Des territoires s’appuient sur des processus solidaires endogènes et sur un maillage d’entraide
Plutôt que de tout miser sur des apports extérieurs, ne vaut-il pas mieux pour une collectivité renforcer aussi les ressources locales et les initiatives qui répondent à des besoins identifiés ?
Avec les crises sanitaire, sociale, écologique et économique, on a assisté au développement de ces initiatives ancrées dans le territoire. C’est ce projecteur que l’Apes a voulu mettre lors de cette après-midi, tant l’ESS a besoin d’un écosystème favorable et de collectivités soutenantes.

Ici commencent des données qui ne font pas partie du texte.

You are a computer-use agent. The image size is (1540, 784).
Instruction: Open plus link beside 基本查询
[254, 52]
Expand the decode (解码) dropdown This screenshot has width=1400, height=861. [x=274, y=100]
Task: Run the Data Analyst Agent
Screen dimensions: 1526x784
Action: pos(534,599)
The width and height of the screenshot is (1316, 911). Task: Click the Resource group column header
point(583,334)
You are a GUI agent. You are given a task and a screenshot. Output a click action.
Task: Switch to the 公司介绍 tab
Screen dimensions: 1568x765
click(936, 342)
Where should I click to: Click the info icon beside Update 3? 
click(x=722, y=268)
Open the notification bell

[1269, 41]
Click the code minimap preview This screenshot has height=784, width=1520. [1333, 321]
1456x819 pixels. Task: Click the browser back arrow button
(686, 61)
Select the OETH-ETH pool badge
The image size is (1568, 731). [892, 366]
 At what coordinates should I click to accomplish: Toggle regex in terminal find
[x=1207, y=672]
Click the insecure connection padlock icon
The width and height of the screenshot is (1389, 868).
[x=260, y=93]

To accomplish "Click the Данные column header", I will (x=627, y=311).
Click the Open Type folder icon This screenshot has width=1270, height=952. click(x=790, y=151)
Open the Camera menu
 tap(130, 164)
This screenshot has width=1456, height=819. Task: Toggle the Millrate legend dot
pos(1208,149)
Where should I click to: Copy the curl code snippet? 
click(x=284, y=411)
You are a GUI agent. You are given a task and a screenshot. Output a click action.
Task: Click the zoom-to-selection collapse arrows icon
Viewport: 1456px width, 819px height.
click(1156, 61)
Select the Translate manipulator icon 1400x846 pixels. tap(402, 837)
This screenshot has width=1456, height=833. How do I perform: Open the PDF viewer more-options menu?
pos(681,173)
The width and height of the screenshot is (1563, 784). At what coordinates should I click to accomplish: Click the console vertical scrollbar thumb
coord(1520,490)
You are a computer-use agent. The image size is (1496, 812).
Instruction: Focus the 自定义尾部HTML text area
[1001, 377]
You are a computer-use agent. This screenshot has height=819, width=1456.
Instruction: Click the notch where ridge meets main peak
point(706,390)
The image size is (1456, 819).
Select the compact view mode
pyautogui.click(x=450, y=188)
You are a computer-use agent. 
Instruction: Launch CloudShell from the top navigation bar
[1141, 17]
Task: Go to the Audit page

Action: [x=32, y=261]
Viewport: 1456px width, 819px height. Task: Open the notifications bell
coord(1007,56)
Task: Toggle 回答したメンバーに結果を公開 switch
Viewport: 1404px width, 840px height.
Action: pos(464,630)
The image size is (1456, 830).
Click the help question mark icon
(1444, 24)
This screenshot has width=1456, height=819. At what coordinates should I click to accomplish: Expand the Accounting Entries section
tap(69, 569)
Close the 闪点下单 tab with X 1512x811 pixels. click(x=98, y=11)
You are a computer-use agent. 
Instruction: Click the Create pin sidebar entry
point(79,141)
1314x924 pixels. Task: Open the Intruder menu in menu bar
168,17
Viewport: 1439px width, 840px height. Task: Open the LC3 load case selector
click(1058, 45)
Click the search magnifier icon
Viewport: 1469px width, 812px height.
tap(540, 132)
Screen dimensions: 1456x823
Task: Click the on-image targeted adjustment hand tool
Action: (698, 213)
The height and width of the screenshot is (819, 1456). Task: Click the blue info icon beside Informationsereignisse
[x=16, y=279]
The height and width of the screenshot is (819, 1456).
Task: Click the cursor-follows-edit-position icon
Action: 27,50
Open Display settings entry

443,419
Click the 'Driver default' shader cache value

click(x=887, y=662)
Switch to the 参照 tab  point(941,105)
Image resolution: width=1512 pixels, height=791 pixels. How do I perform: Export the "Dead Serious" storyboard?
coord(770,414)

On a ainsi pu entendre l’exemple de la Ville de Raismes dans le Valenciennois. Commune minière au passé chahuté en recherche d’un nouveau modèle, celle-ci s’est appuyée sur la participation citoyenne pour enclencher un développement solidaire. Une écoferme a ainsi éclos dans une cité-jardin à la culture de solidarité bien présente : les habitants ont participé à la conception de ce lieu et aux activités quotidiennes qui s’y mènent. D’autres initiatives sont nées, comme le jardin cultivé en permaculture avec les habitants ou un système d’échanges local. Aujourd’hui, si la collectivité est toujours en appui pour créer les conditions du pouvoir d’agir, les citoyens sont davantage à l’initiative des projets, des personnes se révèlent et prennent confiance en elles.
Conditions du succès, on citera l’importance de lieux de convivialité pour accompagner les projets des habitants, la notion de parcours citoyen (un premier engagement en amène un deuxième pour une implication plus pérenne) et la nécessité de former les agents de la commune à cette manière de faire avec les usagers.

Partage d’idées et fierté de la ruralité
A Auger Saint-Vincent, village de l’Oise proche de la région parisienne, une démarche similaire a été menée. A partir d’une démarche d’embellissement de la commune, une nouvelle dynamique s’est mise en place, favorisant l’engagement des citoyens dans leur commune au point que « tout le village est devenu un tiers-lieu », d’après son maire M. Dallongeville. Le presbytère a été transformé en café citoyen-espace de coworking ouvert aux activités culturelles et une épicerie solidaire va y faire son nid. Un centre communal d’actions citoyennes est en cours de montage, proposant un espace de partage d’idées entre élus et habitants. Et un magazine « La rurale » a été repris pour valoriser les activités menées sur le territoire et donner de la fierté d’habiter en rural. (lire « Plouc pride, un nouveau récit pour les campagnes »)
Conséquences, les gens parlent de leur village avec fierté, des habitants encouragés par la dynamique osent se lancer dans des entreprises de transition, les nouveaux habitants s’intègrent dans l’aventure et d’autres villages viennent s’inspirer de cet exemple concret pour lancer eux aussi leur démarche.
Parmi les conditions de la réussite est évoqué ici le maillage nécessaire avec d’autres initiatives ailleurs pour ne pas rester isolés et continuer à progresser.

Et les liens avec les entreprises extérieures ?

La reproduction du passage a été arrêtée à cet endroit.